Still another system using pressure tanks is more complete than either of the others, comprising engine, pump, air compressor, a water tank, and also an air tank. It is best described by a recent example constructed from plans and under the direction of the writer. The buildings supplied with water comprise the mansion, the stable, the cottage, and a dairy, and the pumping station is placed near the shore of the lake from which the supply is taken. See Figs. [1] and [2].

DIAGRAM OF COMPRESSED AIR TANK SYSTEM.

Fig. 2.

PRESSURE-TANK PUMPING STATION.

Interior view of pumping station of compressed air-tank system (see [plan] on opposite page) showing 3,000 gallon water tank, air tank of 150 pounds pressure and 10 horse-power gasoline engine.

The pump house is about 20 feet by 27 feet, and contains a water-storage tank 6 feet in diameter and 131/2 feet long, of a capacity of 3,000 gallons; an air tank of same dimensions as the water tank, holding air under 150 pounds pressure; a 10 horse-power gasoline engine, direct-connected, by means of friction clutch, with an air compressor and also with a triplex pump of 75 gallons capacity per minute.

The water in the tank is kept under 75 pounds pressure, and at the hydrant near the house, located about 100 feet above the pumping station, there is an available pressure of 33 pounds. The last drop of water flows from the water tank under the full pressure of 75 pounds at the pumping station. The suction pipe into the lake is 4 inches and is provided with well strainers to prevent clogging.
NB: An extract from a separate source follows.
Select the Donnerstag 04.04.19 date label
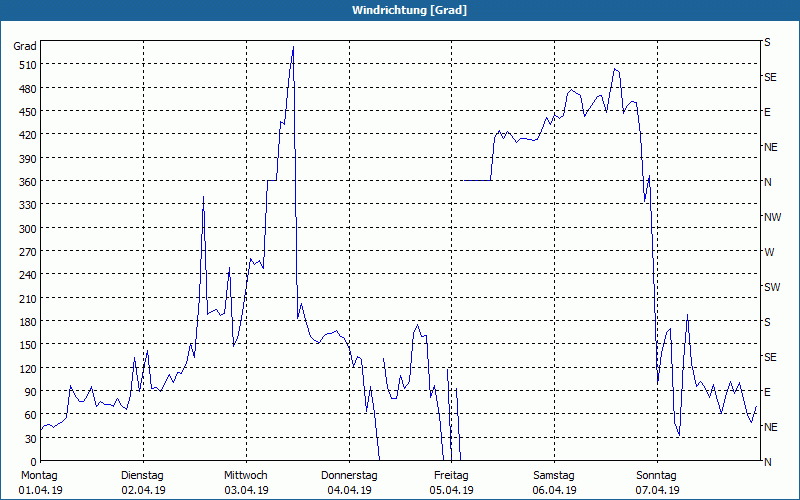The image size is (800, 500). [x=349, y=482]
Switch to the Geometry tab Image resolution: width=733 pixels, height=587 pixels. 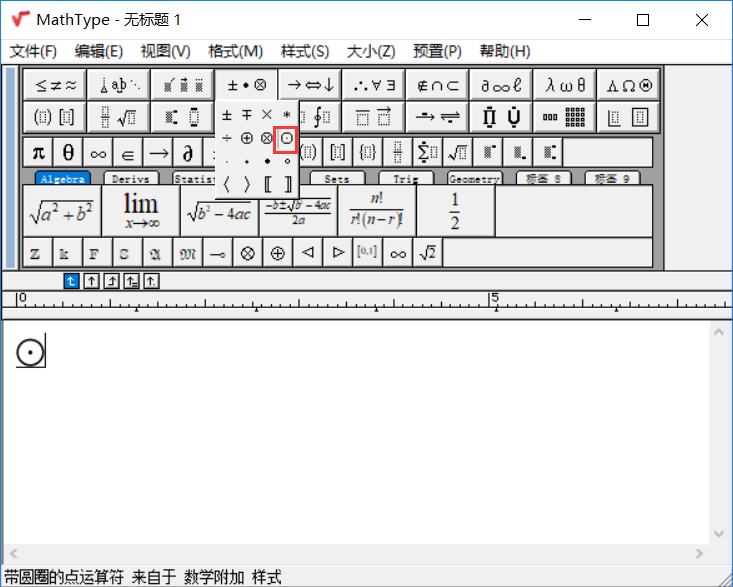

The cost of pumping water by this system is quite reasonable. The gasoline engine requires per horse-power per hour about 11/4 gallons of gasoline, and at sixteen cents per gallon this makes the cost for 1,000 gallons pumped about five cents. To this expense should, however, be added the cost of lubricating oil, repairs, amount for depreciation, and the small cost for labor in running the engine.

Water pipes forming a distribution system should always be chosen generous in diameter, in order to avoid undue loss of pressure by friction. Where fire hydrants are provided, the size of the water main should not be below four inches. All branches should be controlled by shut-offs, for which the full-way gate valves are used in preference to globe valves. Pipe-line material is usually galvanized, screw-jointed wrought iron for sizes up to four inches.

In conclusion, a word about water purification. Where the quality of the water supply is not above suspicion it may be improved by filtration. A filter should never be installed without the advice of a qualified expert, for there are numerous worthless devices and few really efficient ones. Where a filter is not available, the water used for drinking should be boiled or sterilized if there is the slightest doubt as to its wholesomeness.